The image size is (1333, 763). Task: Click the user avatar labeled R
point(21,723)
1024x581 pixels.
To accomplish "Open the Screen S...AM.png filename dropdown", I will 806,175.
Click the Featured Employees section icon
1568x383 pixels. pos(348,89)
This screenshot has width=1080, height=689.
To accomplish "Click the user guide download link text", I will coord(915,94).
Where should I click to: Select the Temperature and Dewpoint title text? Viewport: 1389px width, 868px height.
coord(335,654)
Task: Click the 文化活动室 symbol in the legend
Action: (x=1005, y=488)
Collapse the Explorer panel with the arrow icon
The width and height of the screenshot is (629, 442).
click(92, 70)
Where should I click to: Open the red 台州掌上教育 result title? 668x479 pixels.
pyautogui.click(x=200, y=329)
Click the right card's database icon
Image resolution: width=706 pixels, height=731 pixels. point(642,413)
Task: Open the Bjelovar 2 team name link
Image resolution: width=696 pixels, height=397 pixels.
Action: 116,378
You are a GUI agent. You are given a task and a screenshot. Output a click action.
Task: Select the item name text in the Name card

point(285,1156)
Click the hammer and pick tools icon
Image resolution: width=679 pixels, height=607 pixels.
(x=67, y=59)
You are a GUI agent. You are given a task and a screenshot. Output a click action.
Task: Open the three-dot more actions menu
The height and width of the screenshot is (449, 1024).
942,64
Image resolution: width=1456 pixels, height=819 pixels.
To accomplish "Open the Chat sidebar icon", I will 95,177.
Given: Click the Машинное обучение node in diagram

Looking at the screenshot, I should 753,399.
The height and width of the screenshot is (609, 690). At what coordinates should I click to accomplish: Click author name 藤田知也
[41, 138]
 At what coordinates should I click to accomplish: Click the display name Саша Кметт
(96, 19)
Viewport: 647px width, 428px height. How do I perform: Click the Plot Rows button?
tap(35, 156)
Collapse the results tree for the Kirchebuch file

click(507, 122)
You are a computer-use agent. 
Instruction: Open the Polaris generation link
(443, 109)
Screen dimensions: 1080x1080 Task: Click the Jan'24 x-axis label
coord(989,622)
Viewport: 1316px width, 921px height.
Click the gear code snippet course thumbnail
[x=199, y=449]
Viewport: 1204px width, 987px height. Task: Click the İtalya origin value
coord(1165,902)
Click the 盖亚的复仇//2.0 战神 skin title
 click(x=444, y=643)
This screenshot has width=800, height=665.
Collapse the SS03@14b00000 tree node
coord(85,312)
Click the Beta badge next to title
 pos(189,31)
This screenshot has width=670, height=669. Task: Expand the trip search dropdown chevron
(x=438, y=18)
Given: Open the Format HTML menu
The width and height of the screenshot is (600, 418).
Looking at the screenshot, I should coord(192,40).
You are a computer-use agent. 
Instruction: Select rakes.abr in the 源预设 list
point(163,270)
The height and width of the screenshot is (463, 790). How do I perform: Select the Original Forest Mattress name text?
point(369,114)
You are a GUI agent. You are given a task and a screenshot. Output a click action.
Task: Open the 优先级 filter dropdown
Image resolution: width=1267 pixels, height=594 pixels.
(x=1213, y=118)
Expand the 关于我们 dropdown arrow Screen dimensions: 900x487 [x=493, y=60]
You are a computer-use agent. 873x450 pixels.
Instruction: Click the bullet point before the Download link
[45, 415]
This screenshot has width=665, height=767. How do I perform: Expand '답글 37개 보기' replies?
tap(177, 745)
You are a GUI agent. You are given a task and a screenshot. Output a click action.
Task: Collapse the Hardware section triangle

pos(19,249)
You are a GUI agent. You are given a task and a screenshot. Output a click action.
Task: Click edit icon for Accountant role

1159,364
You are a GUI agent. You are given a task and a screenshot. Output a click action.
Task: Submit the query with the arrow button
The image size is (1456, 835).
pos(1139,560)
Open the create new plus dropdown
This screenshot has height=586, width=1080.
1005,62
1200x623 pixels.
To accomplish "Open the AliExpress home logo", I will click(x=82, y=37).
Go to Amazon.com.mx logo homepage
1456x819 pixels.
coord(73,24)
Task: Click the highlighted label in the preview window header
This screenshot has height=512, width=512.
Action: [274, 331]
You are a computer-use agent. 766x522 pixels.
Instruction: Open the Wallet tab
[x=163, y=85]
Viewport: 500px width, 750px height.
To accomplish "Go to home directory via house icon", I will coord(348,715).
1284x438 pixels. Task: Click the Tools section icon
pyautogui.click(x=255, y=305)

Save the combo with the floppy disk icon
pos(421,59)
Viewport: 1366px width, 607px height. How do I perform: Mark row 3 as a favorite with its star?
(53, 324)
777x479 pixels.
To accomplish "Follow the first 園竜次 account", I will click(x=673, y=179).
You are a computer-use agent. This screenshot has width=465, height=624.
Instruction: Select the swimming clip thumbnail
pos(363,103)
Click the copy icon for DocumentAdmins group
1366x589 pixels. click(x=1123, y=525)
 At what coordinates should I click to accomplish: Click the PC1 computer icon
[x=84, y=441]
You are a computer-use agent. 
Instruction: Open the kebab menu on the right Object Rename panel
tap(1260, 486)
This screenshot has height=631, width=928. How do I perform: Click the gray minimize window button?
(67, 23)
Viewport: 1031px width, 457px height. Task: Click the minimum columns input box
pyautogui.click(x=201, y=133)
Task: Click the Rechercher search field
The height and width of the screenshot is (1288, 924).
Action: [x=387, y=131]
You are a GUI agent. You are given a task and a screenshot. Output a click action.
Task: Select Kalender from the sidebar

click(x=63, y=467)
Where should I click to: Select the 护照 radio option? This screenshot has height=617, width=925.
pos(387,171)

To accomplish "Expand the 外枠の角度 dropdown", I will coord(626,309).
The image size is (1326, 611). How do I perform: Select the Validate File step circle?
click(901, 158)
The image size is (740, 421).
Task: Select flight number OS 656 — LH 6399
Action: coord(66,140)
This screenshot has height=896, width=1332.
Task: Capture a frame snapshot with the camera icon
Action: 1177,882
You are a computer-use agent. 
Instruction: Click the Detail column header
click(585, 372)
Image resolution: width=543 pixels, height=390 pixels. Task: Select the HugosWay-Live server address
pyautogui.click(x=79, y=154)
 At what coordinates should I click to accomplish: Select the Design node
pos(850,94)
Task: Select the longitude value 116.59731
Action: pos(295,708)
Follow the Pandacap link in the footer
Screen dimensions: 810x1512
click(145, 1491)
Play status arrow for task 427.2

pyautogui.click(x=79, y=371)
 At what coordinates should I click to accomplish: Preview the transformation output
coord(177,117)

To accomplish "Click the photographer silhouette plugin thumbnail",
++++++
• _Requirement_:
The lines from the one containing "Screen dimensions: 810x1512" to the final line of the listing above must be set down exactly, both included.

• _Solution to the problem_:
Screen dimensions: 810x1512
click(145, 1491)
Play status arrow for task 427.2

pyautogui.click(x=79, y=371)
 At what coordinates should I click to accomplish: Preview the transformation output
coord(177,117)

To accomplish "Click the photographer silhouette plugin thumbnail",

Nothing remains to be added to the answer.